Esta sensibilidade, aliás, é condição para que alguém tenha o quadro. Um espírito tacanho e indiferente à beleza certamente o destruiria, assustado com suas qualidades sobrenaturais, e o resultado seria que suas angustias piorariam e muito, levando o filisteu à loucura, pois a pintora, obcecada pela obra mesmo depois de morta, não hesitaria em se vingar desse ultraje. Por isso os donos do quadro sempre evitaram que este caísse em mãos erradas antes de morrerem, como Saul Gonzaga tinha feito, ao me presenteá-lo.

Felizmente, e isso talvez se deva a influência do fantasma, os donos do quadro sempre encontram pessoas capazes de admirar a profunda ainda que sinistra beleza da pintura, o que não só é tranqüilizante como ainda é oportunidade de um convívio muito agradável.

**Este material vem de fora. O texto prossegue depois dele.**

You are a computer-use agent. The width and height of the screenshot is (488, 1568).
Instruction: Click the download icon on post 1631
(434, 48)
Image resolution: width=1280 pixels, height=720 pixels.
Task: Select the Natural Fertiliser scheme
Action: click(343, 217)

Eu tenho tido a sorte de ser muito amigo de meu futuro genro, namorado de minha filha, uma mocinha muito prendada e disciplinada, ainda que sem sensibilidade para a arte, o que não considero obrigatório para todas as pessoas. Só para àquelas com quem desejo travar amizade, como é o caso de meu genro. Ele inclusive tem uma pequena e bela pinacoteca, e a diferença entre nossas idades é só um pouco maior da que havia entre mim e Saul.

Eu sonho eventualmente com o cemitério retratado pelo quadro. Lá está a tumba de Saul Gonzaga, ao lado de várias lápides de nomes indecifráveis. A tumba de Saul Gonzaga é a mais bem cuidada do cemitério, pois eu comprei para o quadro uma rica e bem feita moldura. E quando coloquei o quadro na moldura o efeito foi tão satisfatório que me atrevi a exigir, em pensamento, que o fantasma da bela pintora retribuísse o favor e pintasse para meu amigo a melhor tumba que pudesse. Em meus sonhos tenho tido ao menos o prazer de ver que, apesar do terror que o quadro possa provocar-me eventualmente, esse meu desejo é atendido.